We next fight against the convenience store addictions that dominate the lives of so many of our nation’s poor because the government says that cigarettes are unfit for human consumption, but “generously” permits citizens to smoke them if only they will pay an enormous tax. Likewise gambling, in some places banned, is in other realms undertaken and monopolized by government entities who run lotteries as an additional and unbearable tax on those who understandably cannot resist the temptation to exhaust their already dangerously low income in pursuit of the minuscule prospect of becoming rich. In both cases the rich grow richer and the poor are exploited. We fight for a nationwide end to government run lotteries, and serious restrictions on privately run lotteries and gambling. We also call for a reduction of taxes that primarily affect the poor, especially for example on cigarettes (though we agree with efforts aimed at curbing cigarette smoking, we do not believe in doing so by financially punishing the poor), to have these revenues replaced by luxury taxes like those passed by Congress in the 1990s.

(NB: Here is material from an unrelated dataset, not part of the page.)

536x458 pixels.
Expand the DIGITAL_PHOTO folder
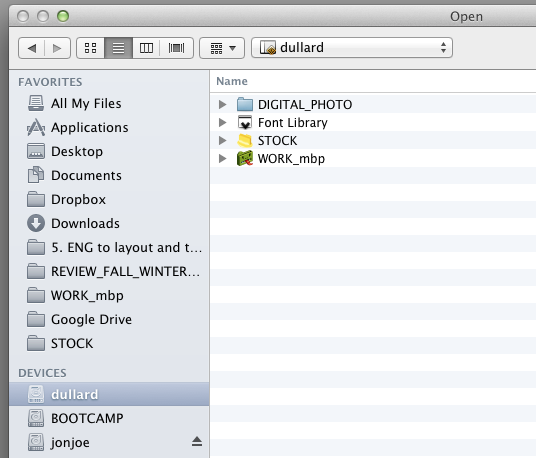(x=223, y=104)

We next work to foster initiatives to enable the poor themselves to become the primary builders of better, cleaner, safer, and more beautiful neighborhoods. We lament the fact that, while huge percentages of the poor remain incapable of finding work, the houses in which they live are crumbling and vacant, decaying buildings are densely interspersed with those that are inhabited. Such a glaring disconnect can only be the result of serious injustices in the structure of modern society. While we first and foremost hope that the resolution of this problem will come from abolishing barriers to entry, promoting local living, protecting public beauty, and other efforts described in this platform, we also advocate for initiatives aimed directly at solving this problem, such as free basic home-renovation training for citizens who are willing to commit to a certain amount of local work in that industry, and the suspension of work-search of work requirements for these same citizens who are capable of demonstrating the progress they have made in such renovations.